@lepomis Your body is a machine at adaption and will get used to a lot of things - we call it plateauing. This can happen to certain exercises, or modalities. For example, you've been doing Hammer curls for a year but your arms have stopped growing as much. So you change the exercise to zottman curls and suddebly you get more growth. Or switching from back squats to front squats.
As you do your training, your body will increasingly get resistant to the volume too. For example, you're training sets of 15-20, and growth slows or stops.
So you switch to sets of 5-10, maybe even 4-6. The heavy work will maintain your muscle, but no longer cause that higher volume stimulation, so that sort of settles down, and you gain strength.

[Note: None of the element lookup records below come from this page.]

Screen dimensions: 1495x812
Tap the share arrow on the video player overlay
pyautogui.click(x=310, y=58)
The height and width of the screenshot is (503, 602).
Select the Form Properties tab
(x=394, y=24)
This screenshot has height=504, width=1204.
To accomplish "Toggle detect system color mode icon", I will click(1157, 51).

After a few months having gained strength, you'll become more sensitive to hypertrophic growth again, and switching the volume back may kick-start more growth, as your body has sort of 'rested' like I said, you body will get resistant to stimulus at some point. If you constantly training for strength, your adaption may also falter. The same can be applied.

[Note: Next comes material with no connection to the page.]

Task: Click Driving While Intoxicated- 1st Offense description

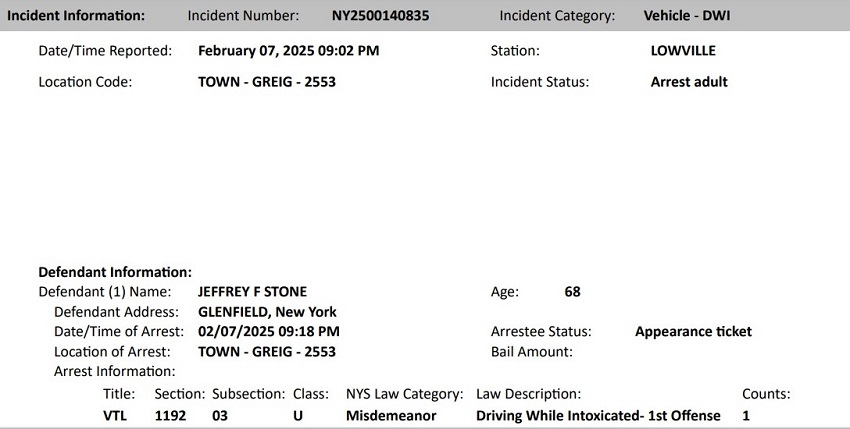Action: pyautogui.click(x=598, y=416)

However one caveat is that everyone responds differently - for a new gym goer this may take a year. For an advanced lifter it may be a month. Or for some it may not even occur, so the bottom line of 'if it works for you, keep doing it' still applies.
And yes it would be, but while there is a strong crossover between strength and hypertrophy, there is some conflict. High volume hypertrophy does not gain much outright strength. Low volume Strength may not trigger much muscle growth - both will provide some but this approach violates the first principle of training: specificity. Are you training to get stronger or bigger? Combining the suboptimal method of training one for the other with the adaption I mentioned above, one would run a hypertrophy phase, then a strength phase, not both at the same time. High volume creates higher levels of fatigue, which may conflict with your strength.

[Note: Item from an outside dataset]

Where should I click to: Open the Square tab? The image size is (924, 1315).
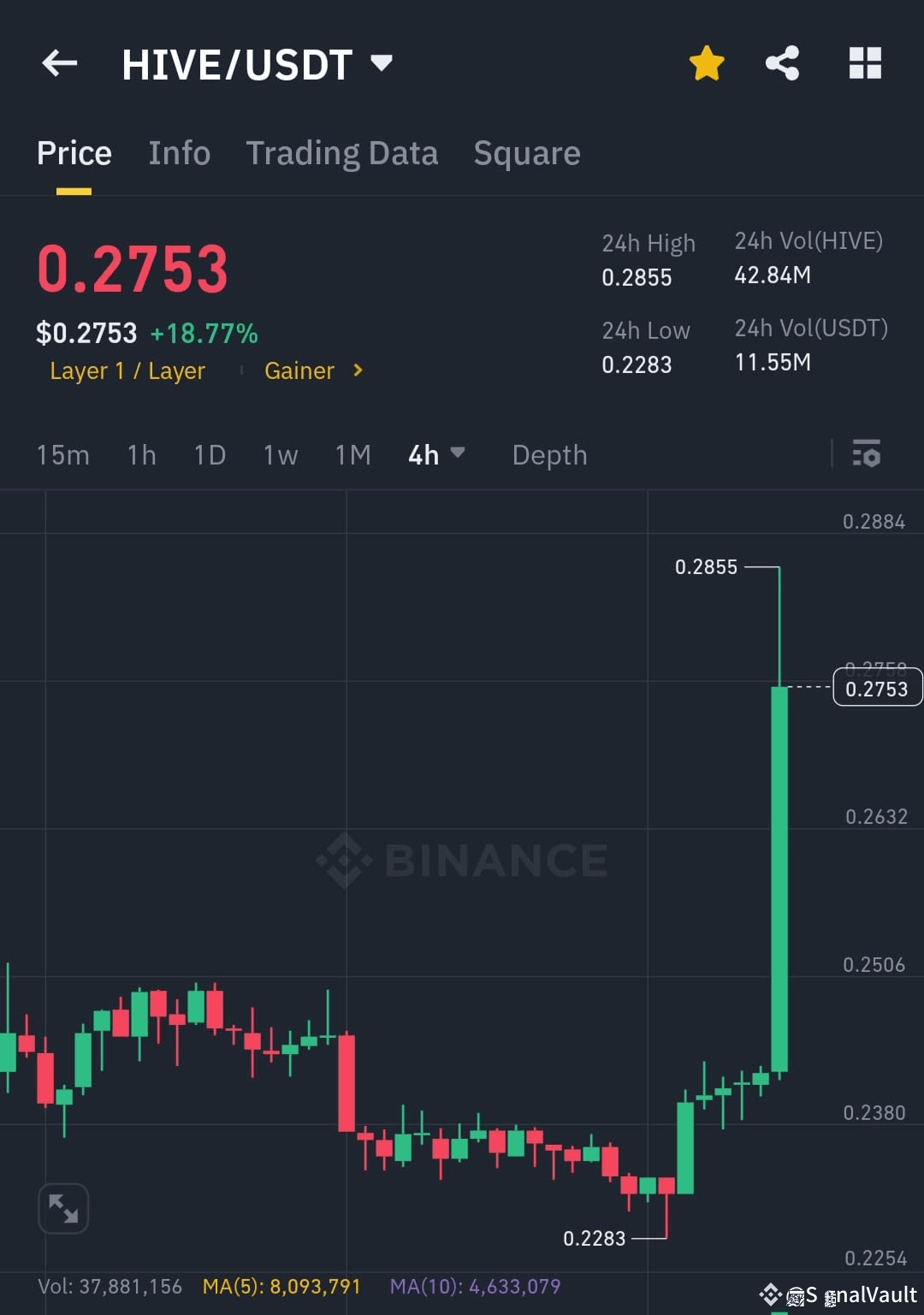526,152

My problem with 5/3/1 is that if training for strength, the volume is quite low. The set of 5 is effective. Set of 3 is on the cusp, and will get you stronger but it's jumping ahead and fatigue will rise quicker.
My preference would be a phase of hypertrophy then a phase of basic strength. Then, as a competition or test day nears, a tapered approach of triples, doubles and ultimately singles. Again, however, if it works for you, then great, and these programs do work for some, it's just it's an approach I'm not a fan of.